## Work order
Nothing is needed except the lines below that run from the one with "Our Community (1611, 101)" through the one with "Editorial Department (287, 658)", repeated exactly.

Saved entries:
________________
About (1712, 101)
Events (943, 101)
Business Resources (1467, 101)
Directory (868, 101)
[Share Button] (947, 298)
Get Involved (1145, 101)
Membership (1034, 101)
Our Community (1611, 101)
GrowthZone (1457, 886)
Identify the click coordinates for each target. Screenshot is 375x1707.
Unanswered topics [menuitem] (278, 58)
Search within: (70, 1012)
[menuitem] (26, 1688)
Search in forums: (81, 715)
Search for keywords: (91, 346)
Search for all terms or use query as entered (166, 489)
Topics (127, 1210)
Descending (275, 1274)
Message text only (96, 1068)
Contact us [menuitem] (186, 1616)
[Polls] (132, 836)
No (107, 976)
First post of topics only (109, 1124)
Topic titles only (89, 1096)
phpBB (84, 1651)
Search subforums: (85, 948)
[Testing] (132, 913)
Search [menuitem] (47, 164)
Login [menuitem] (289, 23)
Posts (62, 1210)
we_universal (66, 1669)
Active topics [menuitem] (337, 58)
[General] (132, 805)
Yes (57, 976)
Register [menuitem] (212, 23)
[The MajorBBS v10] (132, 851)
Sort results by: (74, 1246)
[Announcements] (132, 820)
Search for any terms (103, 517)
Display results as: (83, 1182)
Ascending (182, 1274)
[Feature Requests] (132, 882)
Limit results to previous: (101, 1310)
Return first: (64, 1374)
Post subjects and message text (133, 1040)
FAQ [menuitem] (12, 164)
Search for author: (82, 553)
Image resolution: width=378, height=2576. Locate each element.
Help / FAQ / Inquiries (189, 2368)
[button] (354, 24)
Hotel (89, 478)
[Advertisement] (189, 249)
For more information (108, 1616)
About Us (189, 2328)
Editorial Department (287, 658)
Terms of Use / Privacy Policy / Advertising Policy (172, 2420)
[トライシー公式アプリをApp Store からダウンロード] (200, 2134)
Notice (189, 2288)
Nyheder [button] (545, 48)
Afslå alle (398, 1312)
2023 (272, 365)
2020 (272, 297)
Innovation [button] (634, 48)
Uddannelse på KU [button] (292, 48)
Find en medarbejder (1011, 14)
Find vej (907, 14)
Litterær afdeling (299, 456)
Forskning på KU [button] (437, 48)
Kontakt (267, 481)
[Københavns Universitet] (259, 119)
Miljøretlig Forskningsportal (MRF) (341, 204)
________________
## Problem solution
Our Community (1611, 101)
GrowthZone (1457, 886)
Identify the click coordinates for each target. Screenshot is 375x1707.
Unanswered topics [menuitem] (278, 58)
Search within: (70, 1012)
[menuitem] (26, 1688)
Search in forums: (81, 715)
Search for keywords: (91, 346)
Search for all terms or use query as entered (166, 489)
Topics (127, 1210)
Descending (275, 1274)
Message text only (96, 1068)
Contact us [menuitem] (186, 1616)
[Polls] (132, 836)
No (107, 976)
First post of topics only (109, 1124)
Topic titles only (89, 1096)
phpBB (84, 1651)
Search subforums: (85, 948)
[Testing] (132, 913)
Search [menuitem] (47, 164)
Login [menuitem] (289, 23)
Posts (62, 1210)
we_universal (66, 1669)
Active topics [menuitem] (337, 58)
[General] (132, 805)
Yes (57, 976)
Register [menuitem] (212, 23)
[The MajorBBS v10] (132, 851)
Sort results by: (74, 1246)
[Announcements] (132, 820)
Search for any terms (103, 517)
Display results as: (83, 1182)
Ascending (182, 1274)
[Feature Requests] (132, 882)
Limit results to previous: (101, 1310)
Return first: (64, 1374)
Post subjects and message text (133, 1040)
FAQ [menuitem] (12, 164)
Search for author: (82, 553)
Image resolution: width=378, height=2576. Locate each element.
Help / FAQ / Inquiries (189, 2368)
[button] (354, 24)
Hotel (89, 478)
[Advertisement] (189, 249)
For more information (108, 1616)
About Us (189, 2328)
Editorial Department (287, 658)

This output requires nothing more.